Background. Poor survival among African American patients with breast cancer has been attributed to low socioeconomic status and lack of access to health care. However, Hispanics of equivalent socioeonomic status and health care access exhibit much higher survival rates, almost comparable to whites. This suggests that biologic differences play a role in differences in breast cancer survival in addition to socioeconomic and health care access factors.
Methods. The authors studied clinical and molecular differences between patients with breast cancer of different ethnicity to determine biologic explanations for the observed differences in survival. Consecutive patients scheduled for breast biopsies were identified preoperatively and were interviewed. Blood was withdrawn for serum marker measurements, and tumor specimens collected at frozen section diagnosis were analyzed by flow cytometry, hormone receptor concentration, tumor grade, and Ki-67 nuclear antigen, HER-2/neu, and epidermal growth factor oncoprotein expression.

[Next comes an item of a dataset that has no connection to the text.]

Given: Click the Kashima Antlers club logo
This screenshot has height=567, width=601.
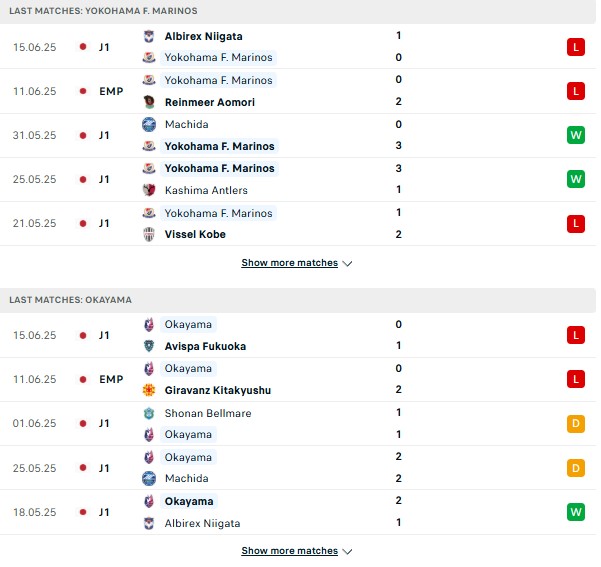Looking at the screenshot, I should [x=149, y=190].
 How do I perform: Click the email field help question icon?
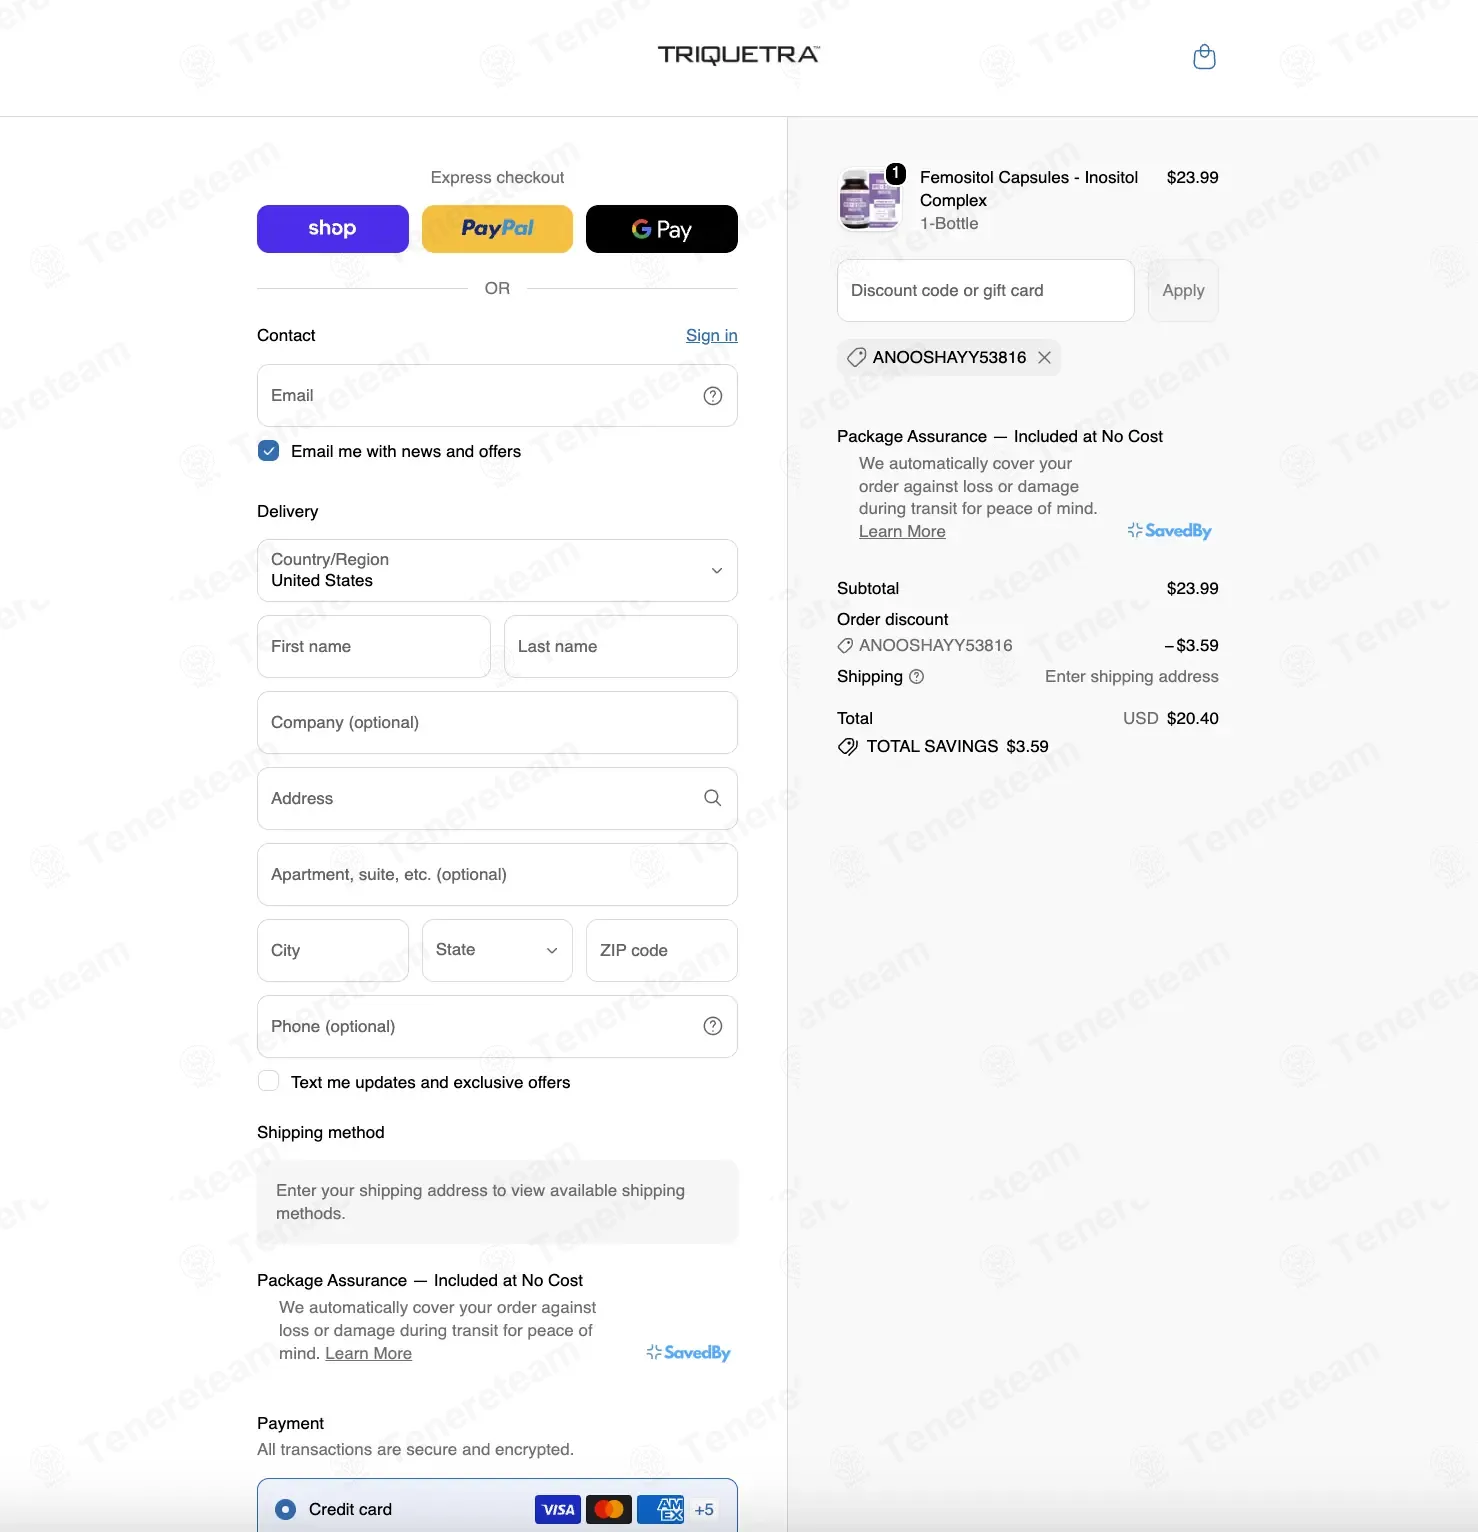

Results. Age, age at menarche, number of lymph nodes with metastasis, estrogen and progesterone receptor levels, ploidy status, S-phase, Ki-67, HER-2/neu expression, tumor grade, epidermal growth factor receptor expression, lipid-associated sialic acid (LASA), and carcinoembryonic antigen level were not significantly related to ethnicity. African Americans presented at a significantly more advanced stage and with significantly larger tumors. They were significantly heavier and had a significantly higher mean Quetelet's index and a significantly higher number of pregnancies and number of live births. Whites and Hispanics were significantly older at menopause.
Conclusions. The molecular indices associated with breast cancer prognosis do not differ significantly among whites, African Americans, and Hispanics, suggesting that the reported differences in survival among these groups are not due to biologic differences in breast cancer among ethnic groups. Cancer 1995; 76:268–74.